Service Animals, Emotional Support, and Guide Dogs9005933
Sadly, some people are asking whether "service animal" laws are being abused by those that want to scam the system.
There have been news stories, articles, opinion pieces along with other editorials where people rant and complain about people they feel to be abusing the machine. You hear some complain that they to sit near a dog at a restaurant they don't believe is really a "real" service dog, forms of languages complain that their neighbors possess a pet in the "no pet" building because they claimed your pet is how to ask doctor for emotional support animal.
A few of the commentary comes with an indignant tone, and some people are downright angry.
How does this affect those who legitimately own and use a service animal to better their lives? In lots of ways.
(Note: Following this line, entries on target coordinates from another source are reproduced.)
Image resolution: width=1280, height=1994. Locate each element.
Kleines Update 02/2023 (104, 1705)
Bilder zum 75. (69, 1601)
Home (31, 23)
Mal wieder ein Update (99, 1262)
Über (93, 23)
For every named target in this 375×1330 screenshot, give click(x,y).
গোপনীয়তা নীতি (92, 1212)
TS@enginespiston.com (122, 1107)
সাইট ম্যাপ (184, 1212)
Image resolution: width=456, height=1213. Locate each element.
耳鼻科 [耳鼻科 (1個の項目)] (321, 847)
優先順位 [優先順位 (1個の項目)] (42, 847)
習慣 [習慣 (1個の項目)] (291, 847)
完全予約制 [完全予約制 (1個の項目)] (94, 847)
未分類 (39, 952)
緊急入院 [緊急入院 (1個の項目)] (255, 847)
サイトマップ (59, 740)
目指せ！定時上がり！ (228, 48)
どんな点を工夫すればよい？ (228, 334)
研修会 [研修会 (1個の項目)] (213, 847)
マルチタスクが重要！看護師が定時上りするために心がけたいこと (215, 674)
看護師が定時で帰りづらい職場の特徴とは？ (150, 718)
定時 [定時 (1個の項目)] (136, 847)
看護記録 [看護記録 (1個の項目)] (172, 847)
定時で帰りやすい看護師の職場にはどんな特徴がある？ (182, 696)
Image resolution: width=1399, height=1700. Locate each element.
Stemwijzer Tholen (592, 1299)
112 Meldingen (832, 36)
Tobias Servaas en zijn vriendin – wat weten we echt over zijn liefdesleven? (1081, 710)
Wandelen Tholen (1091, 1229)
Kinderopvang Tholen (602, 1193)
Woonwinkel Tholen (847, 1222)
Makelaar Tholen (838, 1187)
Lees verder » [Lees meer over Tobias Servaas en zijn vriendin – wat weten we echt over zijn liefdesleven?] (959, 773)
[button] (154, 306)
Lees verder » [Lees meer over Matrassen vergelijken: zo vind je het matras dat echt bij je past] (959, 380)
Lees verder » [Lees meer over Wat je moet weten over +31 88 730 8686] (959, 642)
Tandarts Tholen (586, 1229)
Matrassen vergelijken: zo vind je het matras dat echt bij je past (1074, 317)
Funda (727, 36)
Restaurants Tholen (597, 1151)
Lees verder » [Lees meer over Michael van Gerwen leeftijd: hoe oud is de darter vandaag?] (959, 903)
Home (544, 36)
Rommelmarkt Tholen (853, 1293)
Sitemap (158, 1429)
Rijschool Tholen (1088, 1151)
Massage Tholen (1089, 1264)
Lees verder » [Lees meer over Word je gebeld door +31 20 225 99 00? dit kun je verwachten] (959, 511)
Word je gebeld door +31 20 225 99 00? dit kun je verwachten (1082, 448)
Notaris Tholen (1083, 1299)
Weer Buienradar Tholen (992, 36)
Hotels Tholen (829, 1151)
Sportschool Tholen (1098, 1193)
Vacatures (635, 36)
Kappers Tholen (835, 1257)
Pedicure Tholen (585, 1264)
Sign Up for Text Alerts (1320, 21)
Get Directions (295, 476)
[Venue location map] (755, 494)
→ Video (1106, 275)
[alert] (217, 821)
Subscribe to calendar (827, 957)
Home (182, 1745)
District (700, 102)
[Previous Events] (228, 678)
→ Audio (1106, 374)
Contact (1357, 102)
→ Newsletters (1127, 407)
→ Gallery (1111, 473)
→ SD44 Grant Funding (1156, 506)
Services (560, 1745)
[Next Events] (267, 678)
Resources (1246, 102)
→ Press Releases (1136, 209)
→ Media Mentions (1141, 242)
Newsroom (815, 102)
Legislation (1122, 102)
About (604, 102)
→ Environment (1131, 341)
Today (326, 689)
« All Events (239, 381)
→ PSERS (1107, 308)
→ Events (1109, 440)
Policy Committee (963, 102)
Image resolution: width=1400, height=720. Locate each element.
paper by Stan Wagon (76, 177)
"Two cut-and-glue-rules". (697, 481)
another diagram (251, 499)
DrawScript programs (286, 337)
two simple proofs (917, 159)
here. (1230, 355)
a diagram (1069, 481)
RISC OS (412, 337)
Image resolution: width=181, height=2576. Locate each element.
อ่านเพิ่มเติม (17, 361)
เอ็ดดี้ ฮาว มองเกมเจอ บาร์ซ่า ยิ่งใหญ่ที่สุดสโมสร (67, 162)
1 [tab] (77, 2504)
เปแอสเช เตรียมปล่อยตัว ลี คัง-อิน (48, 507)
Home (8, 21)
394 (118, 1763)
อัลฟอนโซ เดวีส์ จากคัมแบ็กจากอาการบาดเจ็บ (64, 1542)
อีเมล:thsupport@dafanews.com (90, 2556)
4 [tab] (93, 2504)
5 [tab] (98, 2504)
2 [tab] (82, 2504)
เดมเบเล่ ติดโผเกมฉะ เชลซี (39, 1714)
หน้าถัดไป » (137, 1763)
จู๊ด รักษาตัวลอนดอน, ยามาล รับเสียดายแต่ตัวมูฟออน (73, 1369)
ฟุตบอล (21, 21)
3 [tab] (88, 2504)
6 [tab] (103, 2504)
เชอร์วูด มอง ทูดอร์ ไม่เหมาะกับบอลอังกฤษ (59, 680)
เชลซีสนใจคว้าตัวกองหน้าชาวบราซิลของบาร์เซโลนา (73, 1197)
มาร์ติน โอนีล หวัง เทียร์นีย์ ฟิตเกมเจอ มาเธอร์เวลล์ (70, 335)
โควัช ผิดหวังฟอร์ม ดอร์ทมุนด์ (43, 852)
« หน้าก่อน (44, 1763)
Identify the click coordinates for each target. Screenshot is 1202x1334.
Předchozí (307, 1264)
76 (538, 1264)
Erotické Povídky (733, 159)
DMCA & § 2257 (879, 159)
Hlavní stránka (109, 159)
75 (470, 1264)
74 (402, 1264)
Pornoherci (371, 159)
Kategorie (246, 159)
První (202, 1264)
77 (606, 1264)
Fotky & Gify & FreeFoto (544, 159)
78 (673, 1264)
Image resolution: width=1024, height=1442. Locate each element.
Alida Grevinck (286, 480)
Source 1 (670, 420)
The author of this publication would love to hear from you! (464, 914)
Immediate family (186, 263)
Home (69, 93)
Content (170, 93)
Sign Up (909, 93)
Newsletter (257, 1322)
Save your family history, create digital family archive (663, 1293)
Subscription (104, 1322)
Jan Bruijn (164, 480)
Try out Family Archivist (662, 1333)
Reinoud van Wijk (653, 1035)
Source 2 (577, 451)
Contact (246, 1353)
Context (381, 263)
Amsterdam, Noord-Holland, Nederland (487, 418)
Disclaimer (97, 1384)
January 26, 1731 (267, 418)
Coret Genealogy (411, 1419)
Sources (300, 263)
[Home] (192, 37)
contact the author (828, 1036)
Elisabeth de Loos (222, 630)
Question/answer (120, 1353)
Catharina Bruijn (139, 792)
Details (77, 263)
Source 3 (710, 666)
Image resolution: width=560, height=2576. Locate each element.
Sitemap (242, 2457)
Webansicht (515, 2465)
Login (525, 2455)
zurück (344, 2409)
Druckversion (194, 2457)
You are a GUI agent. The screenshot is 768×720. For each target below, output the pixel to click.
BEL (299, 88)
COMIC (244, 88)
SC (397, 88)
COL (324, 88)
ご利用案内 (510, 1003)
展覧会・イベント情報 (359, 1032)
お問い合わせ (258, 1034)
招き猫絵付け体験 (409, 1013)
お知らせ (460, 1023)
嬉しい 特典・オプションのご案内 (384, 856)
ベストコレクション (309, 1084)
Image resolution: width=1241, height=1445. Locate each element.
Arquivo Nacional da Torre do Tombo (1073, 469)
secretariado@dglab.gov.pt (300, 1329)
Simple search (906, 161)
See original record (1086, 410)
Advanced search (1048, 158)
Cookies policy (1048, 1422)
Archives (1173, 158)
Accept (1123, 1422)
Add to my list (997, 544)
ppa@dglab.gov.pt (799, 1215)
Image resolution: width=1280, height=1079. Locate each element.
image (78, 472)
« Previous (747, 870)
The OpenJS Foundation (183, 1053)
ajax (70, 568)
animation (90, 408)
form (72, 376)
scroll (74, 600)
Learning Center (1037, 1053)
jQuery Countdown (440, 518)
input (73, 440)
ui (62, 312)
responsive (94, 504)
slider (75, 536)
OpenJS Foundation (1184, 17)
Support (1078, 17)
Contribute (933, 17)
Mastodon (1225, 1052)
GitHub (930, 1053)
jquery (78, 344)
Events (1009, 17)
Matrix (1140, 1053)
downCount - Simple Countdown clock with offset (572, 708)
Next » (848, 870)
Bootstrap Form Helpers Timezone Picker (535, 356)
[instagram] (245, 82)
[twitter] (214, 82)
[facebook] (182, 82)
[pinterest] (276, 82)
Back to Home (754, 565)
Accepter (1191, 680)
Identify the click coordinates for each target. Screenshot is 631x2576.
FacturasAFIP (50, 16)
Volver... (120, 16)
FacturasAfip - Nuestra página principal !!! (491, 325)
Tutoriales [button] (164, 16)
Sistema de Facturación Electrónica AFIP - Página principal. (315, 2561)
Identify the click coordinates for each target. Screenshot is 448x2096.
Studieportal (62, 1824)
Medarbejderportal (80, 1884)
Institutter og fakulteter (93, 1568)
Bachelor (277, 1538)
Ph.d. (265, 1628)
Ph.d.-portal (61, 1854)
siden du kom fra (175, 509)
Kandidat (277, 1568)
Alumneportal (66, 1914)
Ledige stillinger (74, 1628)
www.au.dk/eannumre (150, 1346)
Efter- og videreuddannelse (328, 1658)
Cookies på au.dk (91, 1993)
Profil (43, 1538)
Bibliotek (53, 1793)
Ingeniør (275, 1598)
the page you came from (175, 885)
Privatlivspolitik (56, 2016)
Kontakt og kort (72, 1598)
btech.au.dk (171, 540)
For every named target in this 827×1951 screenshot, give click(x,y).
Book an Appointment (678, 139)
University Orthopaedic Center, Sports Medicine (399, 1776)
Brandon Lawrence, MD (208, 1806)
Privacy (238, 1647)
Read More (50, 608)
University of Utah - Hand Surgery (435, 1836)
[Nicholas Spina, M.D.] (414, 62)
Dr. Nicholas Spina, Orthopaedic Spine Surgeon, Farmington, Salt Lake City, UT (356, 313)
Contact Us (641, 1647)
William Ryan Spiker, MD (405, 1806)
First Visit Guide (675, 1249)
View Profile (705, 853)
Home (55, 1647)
For one, it may it harder to navigate bureaucracy on the planet when your claim of a disability along with your service or emotional support animal's status is questioned. In case a landlord or company owner has heard negative stories claiming that many people are abusing the device, it can cause these phones look suspiciously at all claimants.
Some landlord and business people have begun requesting proof of status, even though asking for written or any other evidence might not be legal, and even though many owners of legitimate service animals and emotional support animals never have taken advantage of registering them, and therefore have no such documentation to produce.
It is the suspicious attitude and illegal demands of some landlords and companies that make registrations services like the Service Animal Registry of California so important legitimate owners.
Although registration is optional, it will also help shortcut the housing rental and business access issues once the owner can create a simple document that will often match the owner or landlord. Also, when working with public spaces, it's easier to hand over a document having a simple sentence stating, "This can be a service animal" and letting one other party read the information, rather than having a long-winded protracted conversation (or even worse, argument) in public places, with onlookers listening in and gathering around the discussion.
So, perform some people scam the device, or game regulations? Sadly, the reply is "probably yes." In everyday life, there is always room for abuse and people can attempt to take advantage of many systems that people as a society applied to protect the rights of those that need such protection. For example, many drivers falsely display disabled parking placards to benefit from free and convenient parking. As well as the number of people that lie on their tax returns, claim improper tax deductions, abuse shop return policies, or do other bad acts.
But that percentage of abuse, which in the area of service animal laws is hopefully small, could well be a very small price to pay when compared to the higher objective of promoting access and equality for those.
In the end, you can't control any system to make it 100% abuse proof. So tolerating the not enough people who scam service animal laws will be the price we gladly pay to ensure that the disabled inside the great state of California have equal access under law.